Demystifying Automatic Differentiation

If you recall from highschool you’ll probably remember the definition of a derivative:

\[\begin{equation} f'(x) = \lim_{\epsilon \rightarrow 0} \frac{f(x+\epsilon) - f(x)}{\epsilon} \label{eq:deriv} \end{equation}\]

Which is the same as saying: “what’s the slope of the line which crosses $f(x)$ and $f(x + \epsilon)$?”:

derivativeSlope

This $\epsilon$ is really a perturbation, a small amount of “noise” that is added to $x$ in order to calculate the slope.

What the $\lim_{\epsilon \rightarrow 0}$ tell us is that the smallest $\epsilon$ is, the more accurate will be our calculation of $f’(x)$.

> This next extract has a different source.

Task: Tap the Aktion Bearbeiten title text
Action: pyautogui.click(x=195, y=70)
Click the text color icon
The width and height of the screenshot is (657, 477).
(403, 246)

Ideally, if we had infinitely precise computers, it wouldn’t be a bad idea to use this method for computing derivatives. Unfortunately, this is not the case. We start having (big) problems as long as we keep reducing $\epsilon$.

How does a computer read numbers?

Why is that? Why we cannot simply reduce $\epsilon$ as far as we want?

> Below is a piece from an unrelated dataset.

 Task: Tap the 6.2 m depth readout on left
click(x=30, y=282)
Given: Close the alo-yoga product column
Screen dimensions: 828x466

TL;DR The number of bits we have for representing numbers is finite, so, inevitably, we incur in rounding errors which create great numerical instability.

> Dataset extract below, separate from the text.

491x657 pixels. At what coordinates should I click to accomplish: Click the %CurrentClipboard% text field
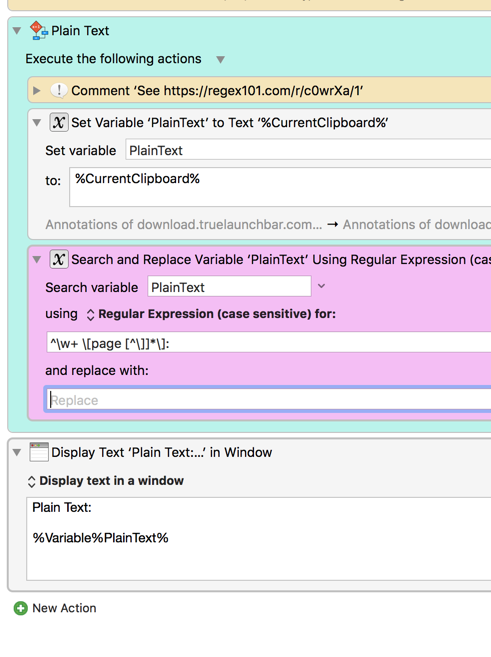pyautogui.click(x=280, y=187)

Computers use the IEEE 754 standard for representing floating point numbers (i.e. numbers in $\mathbb{R}$). For example, with 32 bits, a number is represented in the following way:

Floating point representation

This limits out “resolution” to about $10^{-126}$, which is the smallest absolute number (apart from $0$) we can represent.

Simplifying with an example. Imagine we only have bits for representing up to two significative figures. If we, for example had $\epsilon=0.25$ and we wanted to calculate $\frac{\epsilon}{2} = 0.125$, which is not representable with two decimals, we thus would have to round, having $\epsilon=0.13$.

As you see, we would have introduced an error of $0.005$ ($= 2\%$ w.r.t. the true value). It isn’t difficult to imagine this same error repeating when we have 32 bits. (Obviously, this error will also happen if we use larger numbers like 64 or 128 bit floats, but later).

Another problem arises when we compute the derivative using the aforementioned formula $\eqref{eq:deriv}$. Typically, in comparison, the numerator quantity ($f(x+\epsilon) - f(x)$) will be much larger than the denominator ($\epsilon$). In a nutshell, this is also bad regarding roundoff errors.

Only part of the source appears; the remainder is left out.